Legenda: Na primeira imagem, o orelhão adaptado para pessoas com deficiência. Na segunda, os orelhões duplos instalados na Praça do Ferreira, local de Fortaleza que possuía vários equipamentos devido à aglomeração de pessoas.
Foto: Augusto César/Cedoc/SVM

Entre os anos 1970 e 2000, eles eram indispensáveis para a comunicação do país. Presentes nas ruas, calçadas, praças e terminais de ônibus do Brasil afora, os telefones de uso público (TUP) serviam para conectar as pessoas numa época em que a telefonia móvel ainda era rara. 
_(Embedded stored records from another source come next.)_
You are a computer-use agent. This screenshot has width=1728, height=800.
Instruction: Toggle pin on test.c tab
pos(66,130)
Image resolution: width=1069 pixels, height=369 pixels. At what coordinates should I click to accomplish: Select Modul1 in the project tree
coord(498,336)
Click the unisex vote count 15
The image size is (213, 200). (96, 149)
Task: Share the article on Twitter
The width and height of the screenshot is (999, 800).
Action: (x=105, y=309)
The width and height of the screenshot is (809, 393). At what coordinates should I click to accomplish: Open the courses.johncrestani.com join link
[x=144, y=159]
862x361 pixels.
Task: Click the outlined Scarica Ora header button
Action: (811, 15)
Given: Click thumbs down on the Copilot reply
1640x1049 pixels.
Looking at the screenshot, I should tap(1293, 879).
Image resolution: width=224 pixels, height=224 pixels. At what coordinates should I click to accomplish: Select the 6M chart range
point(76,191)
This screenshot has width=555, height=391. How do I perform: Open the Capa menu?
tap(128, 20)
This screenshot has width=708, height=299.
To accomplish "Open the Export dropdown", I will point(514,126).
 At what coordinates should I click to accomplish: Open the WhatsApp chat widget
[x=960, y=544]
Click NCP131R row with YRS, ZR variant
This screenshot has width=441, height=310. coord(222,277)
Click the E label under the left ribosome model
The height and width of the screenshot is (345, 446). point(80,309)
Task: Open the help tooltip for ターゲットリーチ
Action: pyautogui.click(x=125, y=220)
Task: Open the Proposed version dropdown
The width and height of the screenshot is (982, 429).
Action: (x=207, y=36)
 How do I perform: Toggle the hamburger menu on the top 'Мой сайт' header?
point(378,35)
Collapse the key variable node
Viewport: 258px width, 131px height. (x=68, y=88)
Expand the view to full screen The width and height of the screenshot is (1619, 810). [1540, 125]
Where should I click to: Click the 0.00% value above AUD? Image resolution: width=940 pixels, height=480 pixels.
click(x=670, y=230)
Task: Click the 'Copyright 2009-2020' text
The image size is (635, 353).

Na última década, eles foram perdendo a força e se tornando obsoletos, primeiro pelo barateamento e a expansão dos telefones fixos, depois pelo aumento exponencial dos celulares e pela popularização da internet. 

A partir de 2026, os orelhões deixarão de existir obrigatoriamente em boa parte do Brasil após o fim da concessão da telefonia fixa. No Ceará, eles permanecerão ativos até 2028 em 123 cidades onde não há rede de celular disponível.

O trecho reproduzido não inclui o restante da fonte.